If anyone else has suggestions (Jazman - where are you???), please post. I'm keen to get to as many as poss. 

:beer: 

AMac


----------



## Jazman (8/3/06)

i Havent been to Auckland yet but i hear great reviews from that place ill be going to the shakespeare taven next month and doc is the man in the know but go http://www.realbeer.co.nz for more info ont he nz micros also in auckland go the cock and bull as they are a famous brew pub and get some cheap hops as nz hops send by mail aslo try and get hold of limburg hopsamker it has a good rep and also if in the south Island is The Wanaka beer works with good beer and also look out for duxdeluxe and the twisted hop..


also check out http://www.aussiehomebrewer.com/forum/Doc_...-t1770-s15.html

http://www.aussiehomebrewer.com/forum/New_...Hops-t1740.html


----------



## Cortez The Killer (22/6/09)

Went here on the weekend

Tried the Bitter, Best Bitter, Bitter & Twisted, Porter and the Resurrection Trappist Style Ale

All great beers 

5 of the 6 beer engines were running 

Awesome atmosphere - I'd never had commercial real ales through an engine before / only those at IBU Real Ale Fests 

A definite must if you are in Auckland 

Was quite amazed when I saw one of the fermenters open fermenting 

Cheers


----------



## Plastic Man (15/10/09)

Had 2 days in Auckland a few weeks ago and convinced a few customers we had to go here for dinner.

What a great place. I'd say one of the best brew pubs I've been to. Beers from the hand pumps were great, (we had 3 from memory) and then had a bottle of SNPA to finish the night off. Will be back for sure. Why can't Sydney have something like this. The odd Friday at the Nags head is a great real ale fix, but surely with a city this size we could "feed" soemthing like Galbraiths on a permanent basis ???


Don't miss it if in Auckland !!

cheers - richard.


----------



## Justin T (15/10/09)

I lived in Auckland for 4 months and Galbraiths was a regular visit for me. I can't say enough good about the place. All their beers were great. Fantastic having beers hand drawn from a cask!


----------



## Plastic Man (15/10/09)

Agree - our Auckland bretheren are definately spoilt with a place like this on tap!!!

You'd love to have deep pockets and replicate the model in Sydney.

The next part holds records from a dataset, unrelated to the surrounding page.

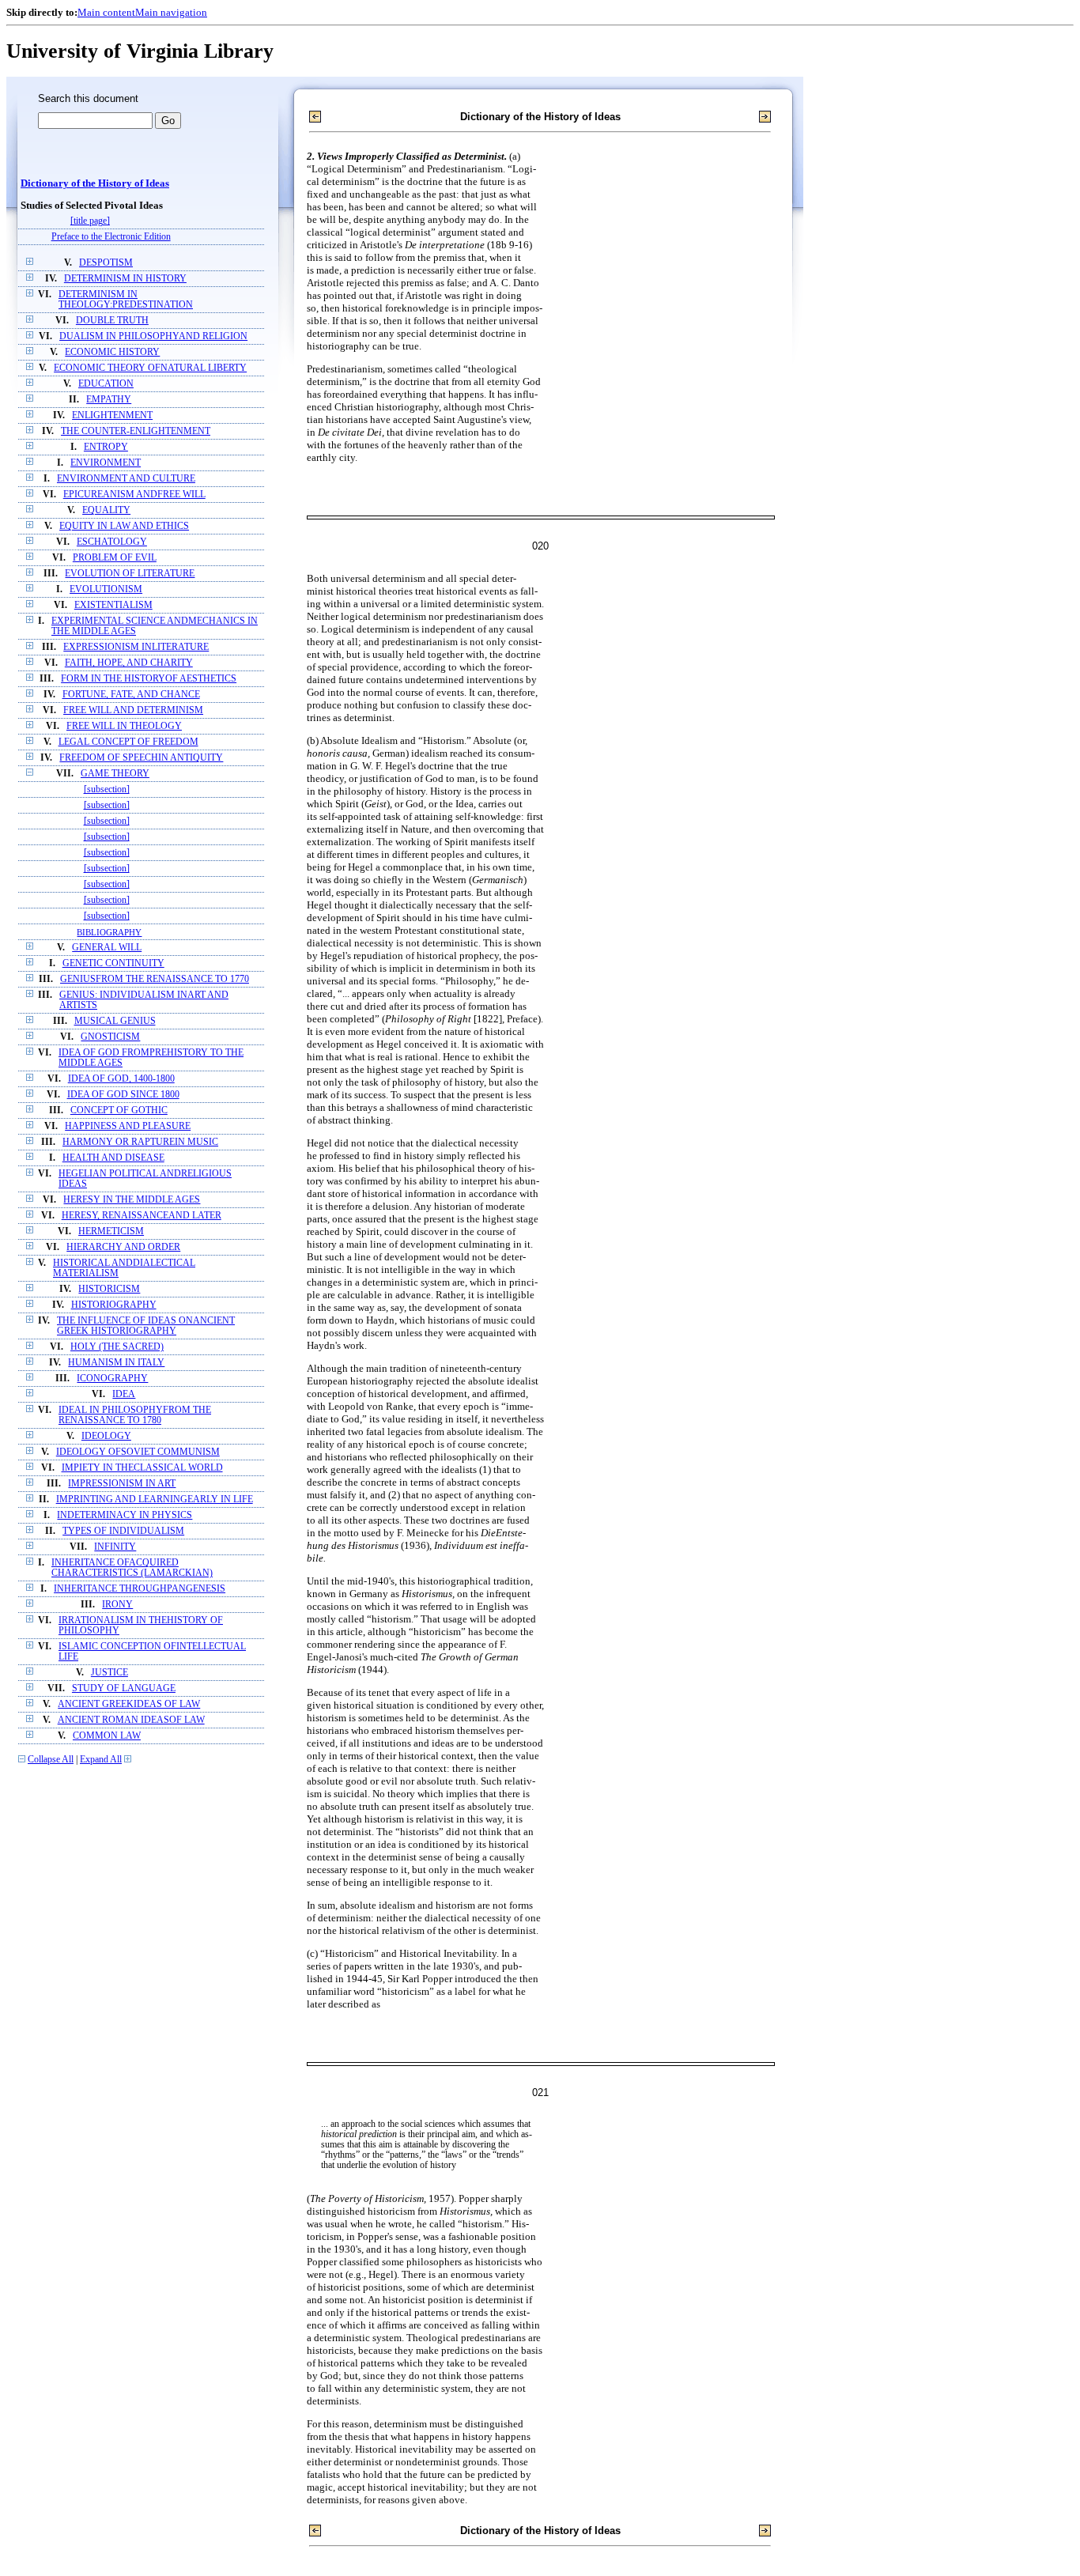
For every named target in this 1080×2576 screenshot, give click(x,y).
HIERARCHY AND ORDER (123, 1247)
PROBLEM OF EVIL (115, 558)
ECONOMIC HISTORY (112, 352)
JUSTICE (109, 1673)
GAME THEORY (115, 774)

Just as an aside - I've got a mate visiting the UK this weekend on the way back from Italy and I did a quick search of the net to see if there were any beer events he could crash. Stumbled aross a Real Ale festival Weatherspoons is having late this month and one of the guest beers is a Galbraiths from NZ, (though probably brewed as a guest in UK). I must admit that searching for real ale festvals in the UK also made me very thirsty with some very tempting beers & pubs popping up. I found myself reminicing about hand pulled pints at the Fox & Anchor.....yum...


----------



## Sammus (15/10/09)

lol wtf, google translate tells me "انا الفاسقه لالجعه كذلك" = "im a slut as well as beer"... is that your intention plastic man? :lol:


----------



## dpadden (15/10/09)

Yeah, what a great place. Was there a few months ago and had a go at most of the hand pumped ales, English IPA being my fav.

Food is great too! :beerbang:


----------



## Plastic Man (15/10/09)

From memory i once asked TDA what his arabic signiture translated to and it was "I'm a slut for beer". I thought it pretty funny so made mine "I also slut for beer" though "I'm a slut as well as beer" is pretty funny as well.

Was a few years ago now so time for a change I think...


----------